— begin Data —

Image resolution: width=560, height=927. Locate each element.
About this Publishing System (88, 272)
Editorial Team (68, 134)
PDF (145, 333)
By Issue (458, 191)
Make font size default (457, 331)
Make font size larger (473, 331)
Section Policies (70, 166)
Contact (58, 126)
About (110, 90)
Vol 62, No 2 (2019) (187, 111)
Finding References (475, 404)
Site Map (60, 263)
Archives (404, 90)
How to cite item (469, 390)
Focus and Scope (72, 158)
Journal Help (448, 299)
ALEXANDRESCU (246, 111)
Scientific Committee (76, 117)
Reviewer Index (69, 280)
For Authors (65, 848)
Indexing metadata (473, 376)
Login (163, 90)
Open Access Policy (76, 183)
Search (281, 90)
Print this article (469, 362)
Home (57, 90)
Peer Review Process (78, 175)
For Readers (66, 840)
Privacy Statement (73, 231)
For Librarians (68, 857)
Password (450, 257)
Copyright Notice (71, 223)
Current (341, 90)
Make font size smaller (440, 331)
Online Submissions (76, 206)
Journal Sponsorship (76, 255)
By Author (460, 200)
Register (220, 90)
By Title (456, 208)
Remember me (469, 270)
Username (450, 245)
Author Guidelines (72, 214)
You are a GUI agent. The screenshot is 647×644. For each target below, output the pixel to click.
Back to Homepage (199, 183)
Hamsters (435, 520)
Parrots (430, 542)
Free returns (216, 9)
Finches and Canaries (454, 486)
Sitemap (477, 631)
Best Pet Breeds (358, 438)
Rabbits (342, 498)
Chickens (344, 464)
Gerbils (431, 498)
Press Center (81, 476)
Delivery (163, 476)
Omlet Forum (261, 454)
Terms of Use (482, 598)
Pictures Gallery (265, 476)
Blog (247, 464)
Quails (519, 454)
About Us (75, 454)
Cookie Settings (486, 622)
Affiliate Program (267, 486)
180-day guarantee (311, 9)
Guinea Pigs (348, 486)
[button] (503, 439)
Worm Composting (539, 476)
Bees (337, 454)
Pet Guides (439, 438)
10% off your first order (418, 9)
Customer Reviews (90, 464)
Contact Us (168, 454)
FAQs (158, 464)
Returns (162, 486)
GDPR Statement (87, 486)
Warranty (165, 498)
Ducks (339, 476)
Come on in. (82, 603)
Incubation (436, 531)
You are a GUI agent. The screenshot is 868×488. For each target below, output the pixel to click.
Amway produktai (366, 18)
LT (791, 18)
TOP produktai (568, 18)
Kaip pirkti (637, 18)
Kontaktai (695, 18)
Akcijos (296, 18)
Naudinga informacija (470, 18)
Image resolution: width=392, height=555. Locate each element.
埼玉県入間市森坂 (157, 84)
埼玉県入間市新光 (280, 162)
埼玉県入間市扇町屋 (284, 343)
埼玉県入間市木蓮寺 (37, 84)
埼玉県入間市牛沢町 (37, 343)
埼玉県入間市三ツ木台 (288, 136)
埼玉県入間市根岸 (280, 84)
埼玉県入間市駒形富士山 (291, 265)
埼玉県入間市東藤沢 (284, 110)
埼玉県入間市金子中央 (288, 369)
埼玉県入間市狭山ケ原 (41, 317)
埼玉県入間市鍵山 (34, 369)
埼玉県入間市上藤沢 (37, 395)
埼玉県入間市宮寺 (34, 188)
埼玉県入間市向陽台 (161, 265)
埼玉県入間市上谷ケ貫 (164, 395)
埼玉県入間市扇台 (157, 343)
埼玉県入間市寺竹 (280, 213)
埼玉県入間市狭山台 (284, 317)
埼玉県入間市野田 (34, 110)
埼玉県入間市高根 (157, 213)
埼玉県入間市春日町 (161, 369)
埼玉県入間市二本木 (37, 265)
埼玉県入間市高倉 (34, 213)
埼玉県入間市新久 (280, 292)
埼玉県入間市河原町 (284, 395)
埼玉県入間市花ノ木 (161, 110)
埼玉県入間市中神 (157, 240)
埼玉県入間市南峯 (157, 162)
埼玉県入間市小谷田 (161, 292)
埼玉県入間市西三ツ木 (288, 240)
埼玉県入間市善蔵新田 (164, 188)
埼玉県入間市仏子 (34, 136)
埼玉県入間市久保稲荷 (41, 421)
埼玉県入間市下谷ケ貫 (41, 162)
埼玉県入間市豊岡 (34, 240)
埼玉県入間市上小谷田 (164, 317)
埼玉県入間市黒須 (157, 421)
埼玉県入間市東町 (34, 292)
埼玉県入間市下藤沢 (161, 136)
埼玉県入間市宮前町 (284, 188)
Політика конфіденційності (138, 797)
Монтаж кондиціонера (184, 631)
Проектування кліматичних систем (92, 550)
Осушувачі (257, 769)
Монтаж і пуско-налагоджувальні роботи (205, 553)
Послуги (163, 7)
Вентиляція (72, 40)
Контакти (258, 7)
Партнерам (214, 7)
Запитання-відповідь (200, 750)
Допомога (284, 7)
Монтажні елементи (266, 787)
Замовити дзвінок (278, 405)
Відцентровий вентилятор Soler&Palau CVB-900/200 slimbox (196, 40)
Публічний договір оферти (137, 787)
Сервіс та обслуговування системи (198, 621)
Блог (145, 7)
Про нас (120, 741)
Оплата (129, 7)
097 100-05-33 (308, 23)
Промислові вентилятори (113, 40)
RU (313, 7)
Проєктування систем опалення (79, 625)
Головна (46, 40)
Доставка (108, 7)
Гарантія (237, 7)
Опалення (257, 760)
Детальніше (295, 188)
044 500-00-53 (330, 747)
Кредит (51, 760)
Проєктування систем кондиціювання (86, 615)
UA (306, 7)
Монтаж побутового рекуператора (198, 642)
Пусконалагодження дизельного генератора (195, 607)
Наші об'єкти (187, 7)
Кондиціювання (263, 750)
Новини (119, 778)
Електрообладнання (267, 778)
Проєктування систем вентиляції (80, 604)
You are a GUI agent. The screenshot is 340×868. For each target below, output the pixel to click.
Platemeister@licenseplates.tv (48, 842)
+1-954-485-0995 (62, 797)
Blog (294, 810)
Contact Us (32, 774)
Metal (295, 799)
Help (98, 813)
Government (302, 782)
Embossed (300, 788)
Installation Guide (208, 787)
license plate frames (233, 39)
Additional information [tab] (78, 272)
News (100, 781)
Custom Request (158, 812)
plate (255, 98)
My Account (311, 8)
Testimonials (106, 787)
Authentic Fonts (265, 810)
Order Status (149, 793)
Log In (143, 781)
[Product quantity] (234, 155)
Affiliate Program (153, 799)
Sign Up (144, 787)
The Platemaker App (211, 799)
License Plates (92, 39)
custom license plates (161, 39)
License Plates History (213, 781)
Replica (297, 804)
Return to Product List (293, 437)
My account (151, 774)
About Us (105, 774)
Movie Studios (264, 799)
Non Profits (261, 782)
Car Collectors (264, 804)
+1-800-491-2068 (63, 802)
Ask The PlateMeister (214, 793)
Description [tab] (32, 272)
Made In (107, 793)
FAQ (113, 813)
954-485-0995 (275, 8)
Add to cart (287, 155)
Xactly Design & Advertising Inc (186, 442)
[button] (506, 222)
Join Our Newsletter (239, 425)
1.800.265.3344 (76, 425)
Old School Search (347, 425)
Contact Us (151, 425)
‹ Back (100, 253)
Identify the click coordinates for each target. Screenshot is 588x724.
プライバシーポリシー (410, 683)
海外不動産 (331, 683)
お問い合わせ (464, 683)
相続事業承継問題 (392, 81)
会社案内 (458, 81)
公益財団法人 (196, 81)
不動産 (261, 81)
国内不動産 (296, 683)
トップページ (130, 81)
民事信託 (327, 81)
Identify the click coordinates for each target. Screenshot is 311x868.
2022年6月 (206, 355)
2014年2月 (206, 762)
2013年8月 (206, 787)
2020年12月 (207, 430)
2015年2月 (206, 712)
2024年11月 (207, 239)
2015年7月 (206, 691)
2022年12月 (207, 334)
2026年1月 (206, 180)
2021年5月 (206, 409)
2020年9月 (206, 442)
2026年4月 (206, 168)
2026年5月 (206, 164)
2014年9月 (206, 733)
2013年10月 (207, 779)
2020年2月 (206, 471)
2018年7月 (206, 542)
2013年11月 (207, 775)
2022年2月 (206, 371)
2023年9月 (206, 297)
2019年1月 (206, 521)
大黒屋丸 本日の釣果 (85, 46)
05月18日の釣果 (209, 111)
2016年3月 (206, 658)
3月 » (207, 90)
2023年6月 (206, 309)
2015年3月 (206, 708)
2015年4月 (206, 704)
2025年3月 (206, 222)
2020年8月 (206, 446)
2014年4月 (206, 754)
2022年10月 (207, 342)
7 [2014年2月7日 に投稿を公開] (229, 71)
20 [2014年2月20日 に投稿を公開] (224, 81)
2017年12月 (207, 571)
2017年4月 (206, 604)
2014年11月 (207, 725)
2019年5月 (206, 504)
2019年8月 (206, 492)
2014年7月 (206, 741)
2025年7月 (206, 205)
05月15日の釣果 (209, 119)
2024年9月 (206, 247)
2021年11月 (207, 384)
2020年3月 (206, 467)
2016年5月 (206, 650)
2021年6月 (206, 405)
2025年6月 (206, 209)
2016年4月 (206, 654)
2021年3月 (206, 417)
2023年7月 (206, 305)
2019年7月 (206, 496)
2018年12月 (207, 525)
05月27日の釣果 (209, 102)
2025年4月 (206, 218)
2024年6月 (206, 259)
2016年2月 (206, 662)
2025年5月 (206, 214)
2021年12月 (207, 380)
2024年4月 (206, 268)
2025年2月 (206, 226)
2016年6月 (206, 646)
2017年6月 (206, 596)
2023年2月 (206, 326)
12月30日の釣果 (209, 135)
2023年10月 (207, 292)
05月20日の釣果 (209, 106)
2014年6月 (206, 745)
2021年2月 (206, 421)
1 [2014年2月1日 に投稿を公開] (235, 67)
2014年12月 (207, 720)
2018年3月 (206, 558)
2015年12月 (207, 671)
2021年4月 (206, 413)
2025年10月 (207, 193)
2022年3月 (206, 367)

— end Data —

→ Given request: Update the part that opens with the line containing "Blog (247, 464)" and closes with the line containing "Contact Us (168, 454)" by replacing "Pet Guides" with "Care Guides", leaving everything else unchanged. Give only those lines.

→ Solution below:
Blog (247, 464)
Quails (519, 454)
About Us (75, 454)
Cookie Settings (486, 622)
Affiliate Program (267, 486)
180-day guarantee (311, 9)
Guinea Pigs (348, 486)
[button] (503, 439)
Worm Composting (539, 476)
Bees (337, 454)
Care Guides (439, 438)
10% off your first order (418, 9)
Customer Reviews (90, 464)
Contact Us (168, 454)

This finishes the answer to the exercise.